- **What is required**
With the line containing "Given: Click the" as the start and the line containing "Image resolution: width=1056" as the end, transcribe that span of the entries below exactly, including both.

- **Supplied records**
____
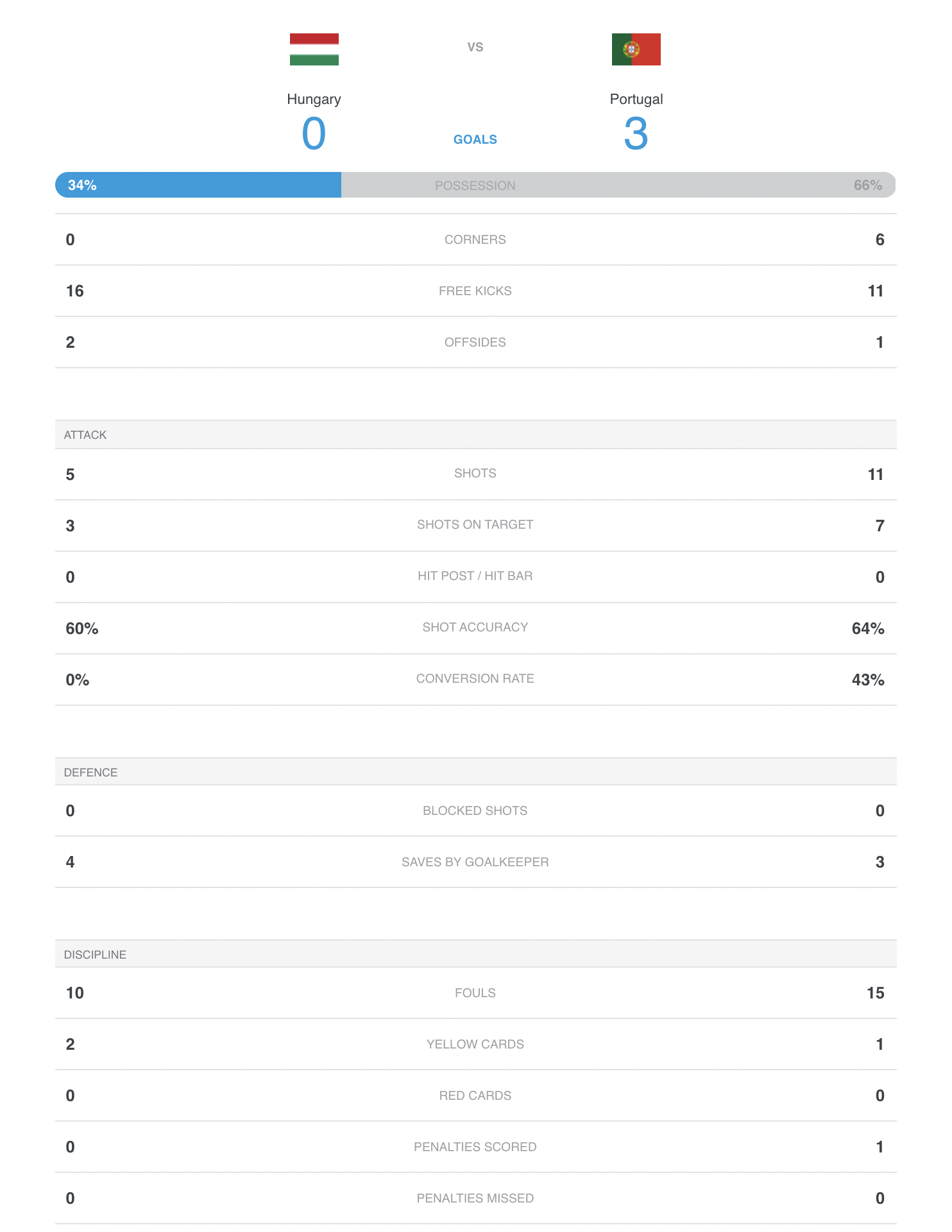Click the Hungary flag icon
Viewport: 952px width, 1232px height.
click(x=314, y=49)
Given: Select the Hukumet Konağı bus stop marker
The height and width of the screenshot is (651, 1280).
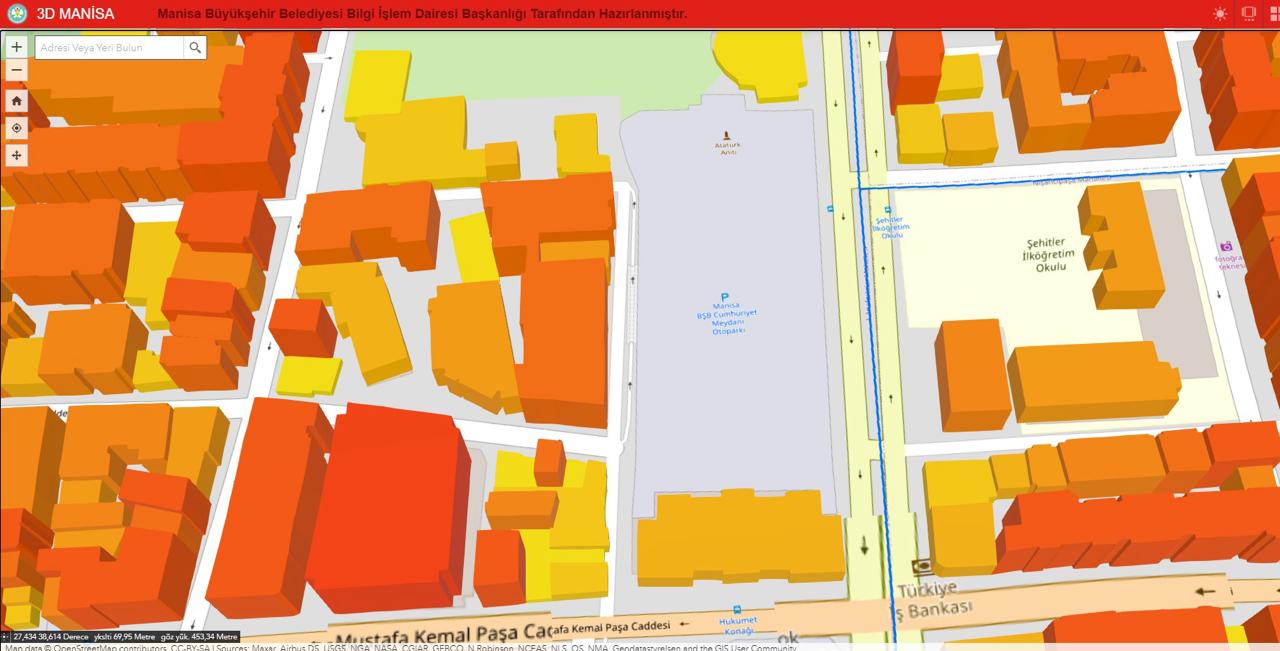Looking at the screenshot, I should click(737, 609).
____
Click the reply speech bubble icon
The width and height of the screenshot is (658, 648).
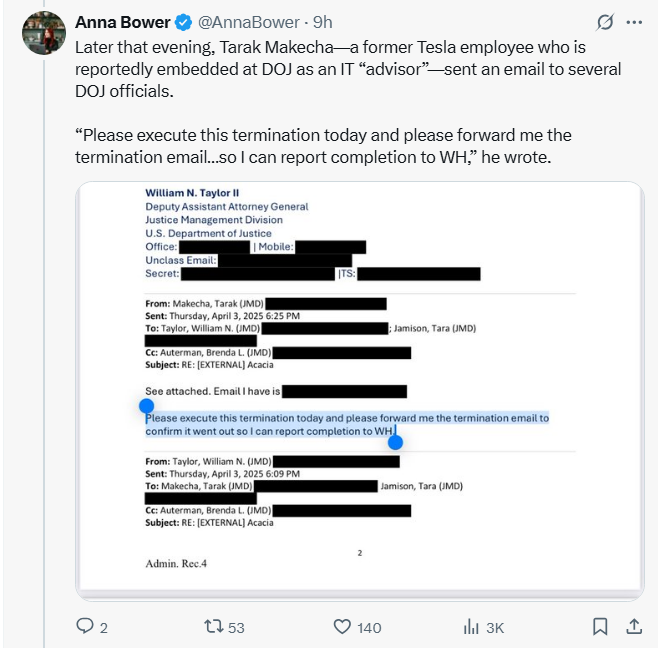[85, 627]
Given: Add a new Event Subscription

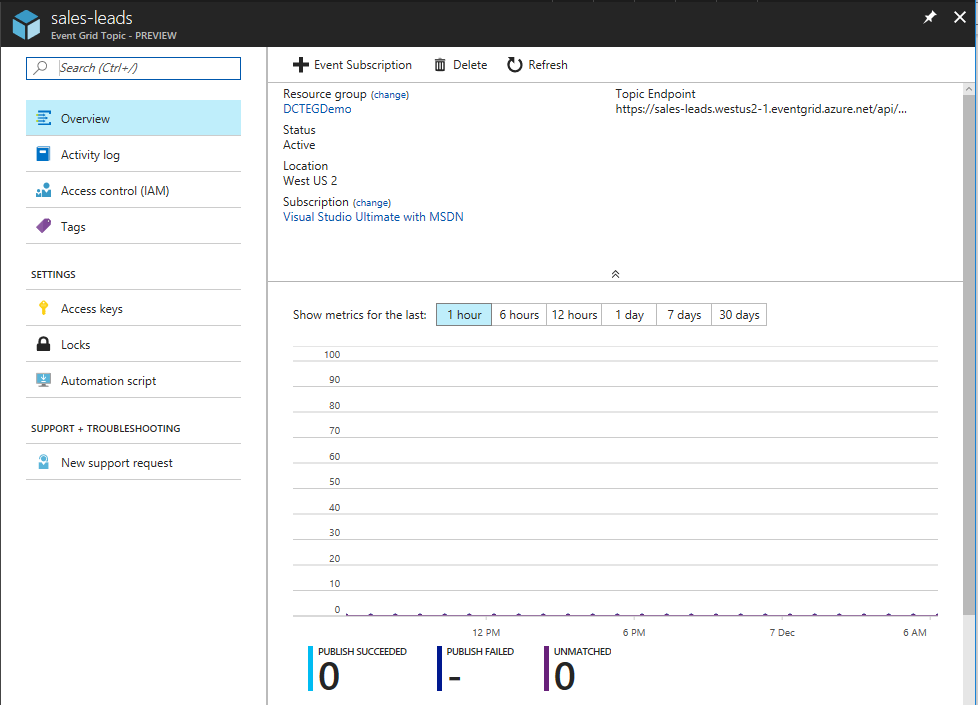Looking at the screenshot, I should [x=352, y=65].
____
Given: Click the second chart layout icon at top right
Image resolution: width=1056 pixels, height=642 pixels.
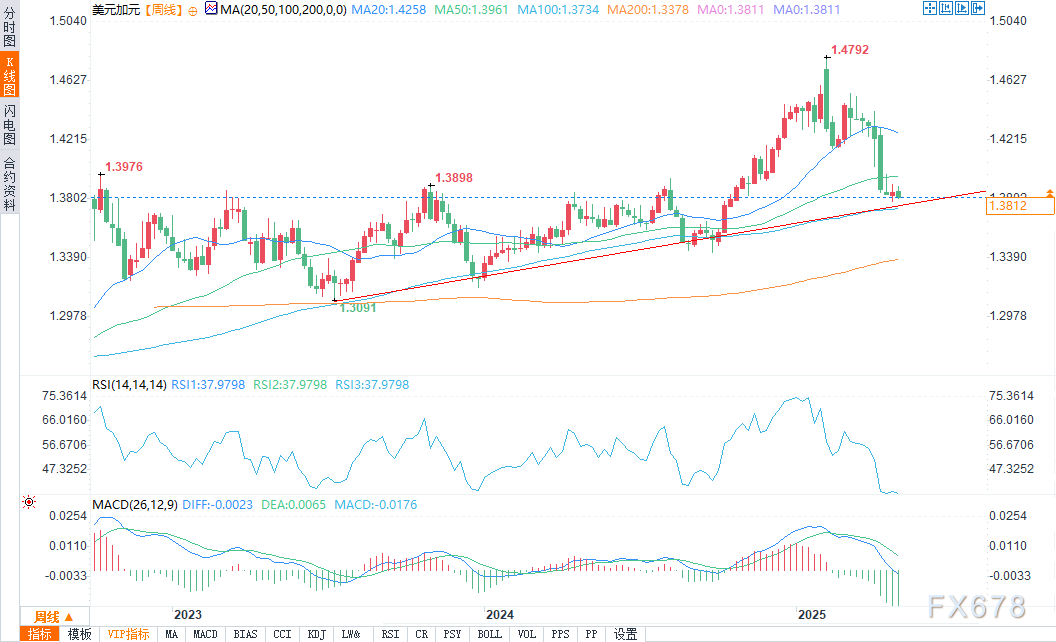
____
- **Output for this task**
Given: Click the second chart layout icon at top right
Image resolution: width=1056 pixels, height=642 pixels.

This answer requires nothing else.